Copy the data word for word from the line containing "Given: Click the Powered by ALIBABA text" through the end of the data, and leave out the pictures.
---------------
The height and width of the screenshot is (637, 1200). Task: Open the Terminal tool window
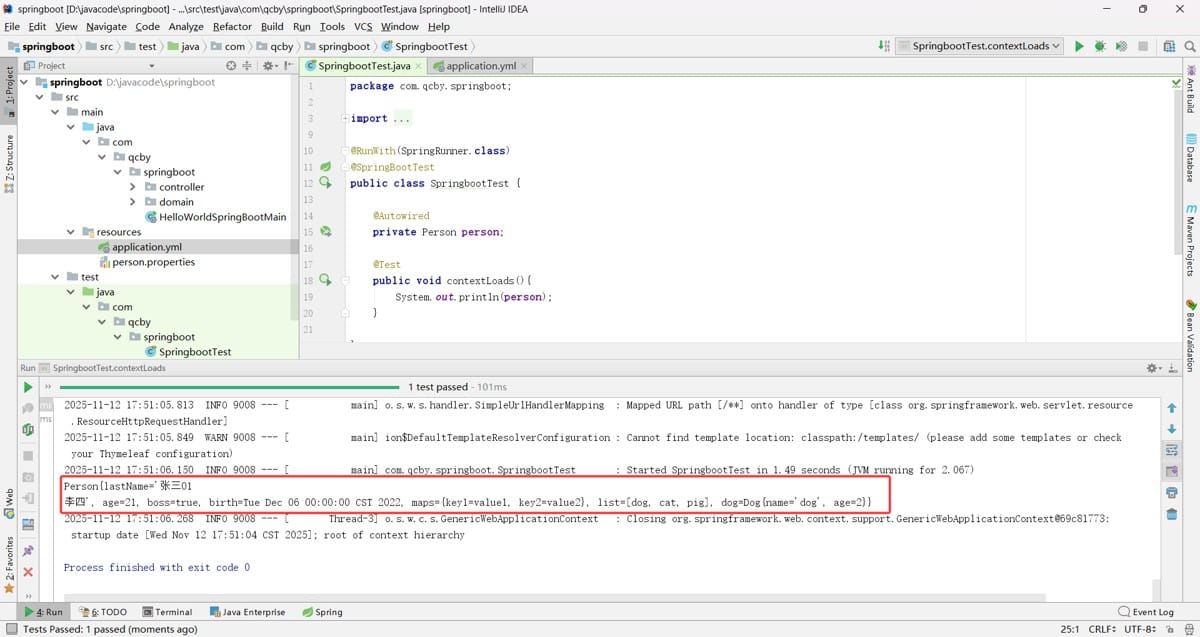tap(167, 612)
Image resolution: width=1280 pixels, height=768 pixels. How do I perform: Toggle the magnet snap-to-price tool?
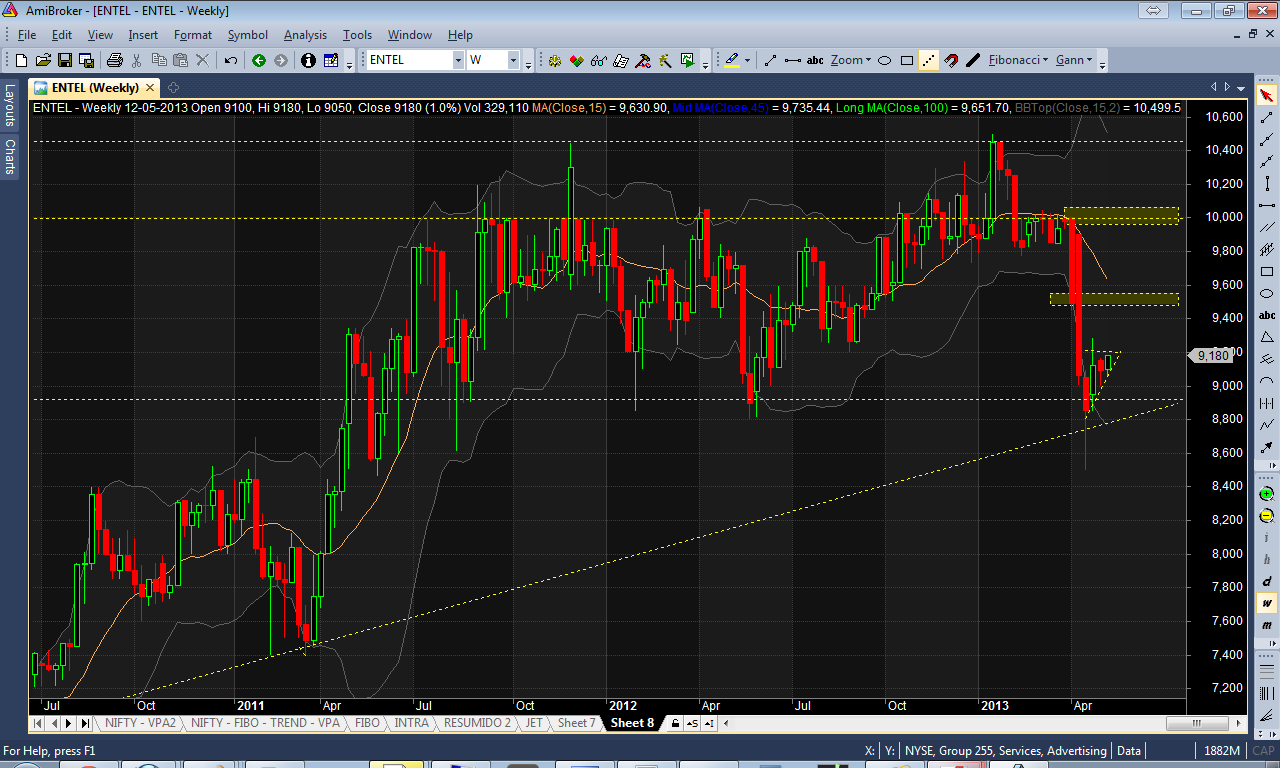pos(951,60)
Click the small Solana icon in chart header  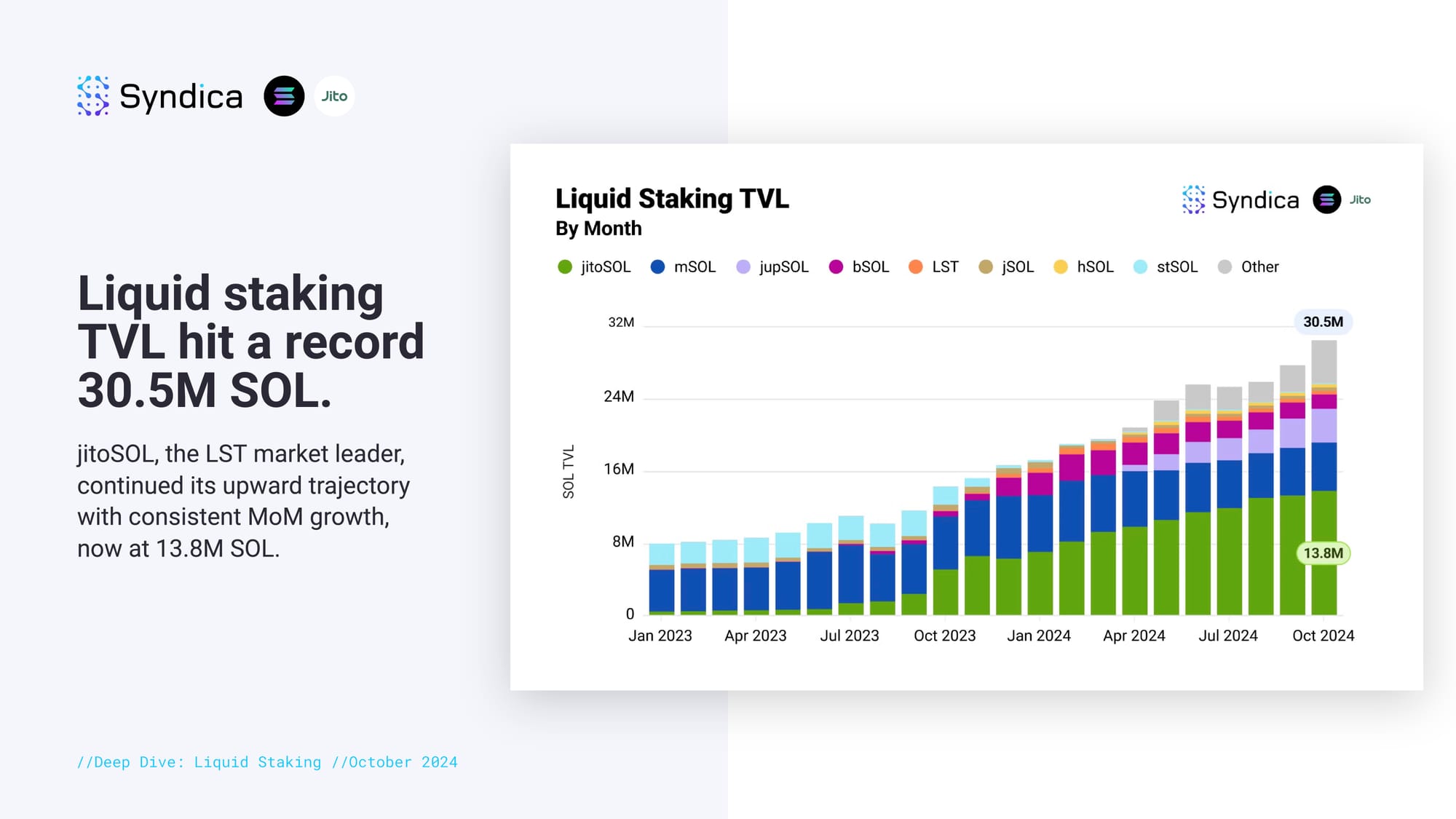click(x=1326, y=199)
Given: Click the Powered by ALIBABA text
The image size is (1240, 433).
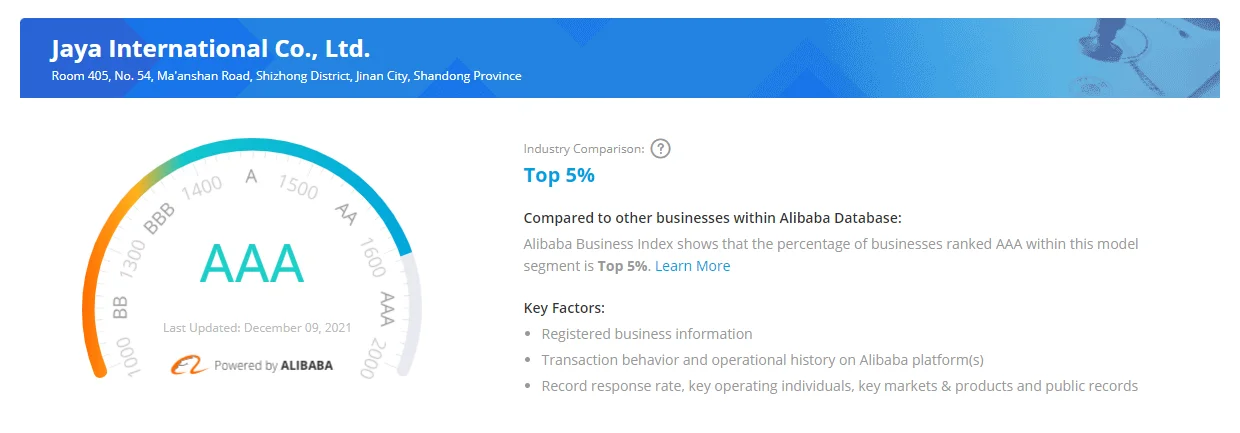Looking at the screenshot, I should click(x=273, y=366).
---------------
FINAL ANSWER —
Given: Click the Powered by ALIBABA text
The image size is (1240, 433).
Looking at the screenshot, I should click(x=273, y=366).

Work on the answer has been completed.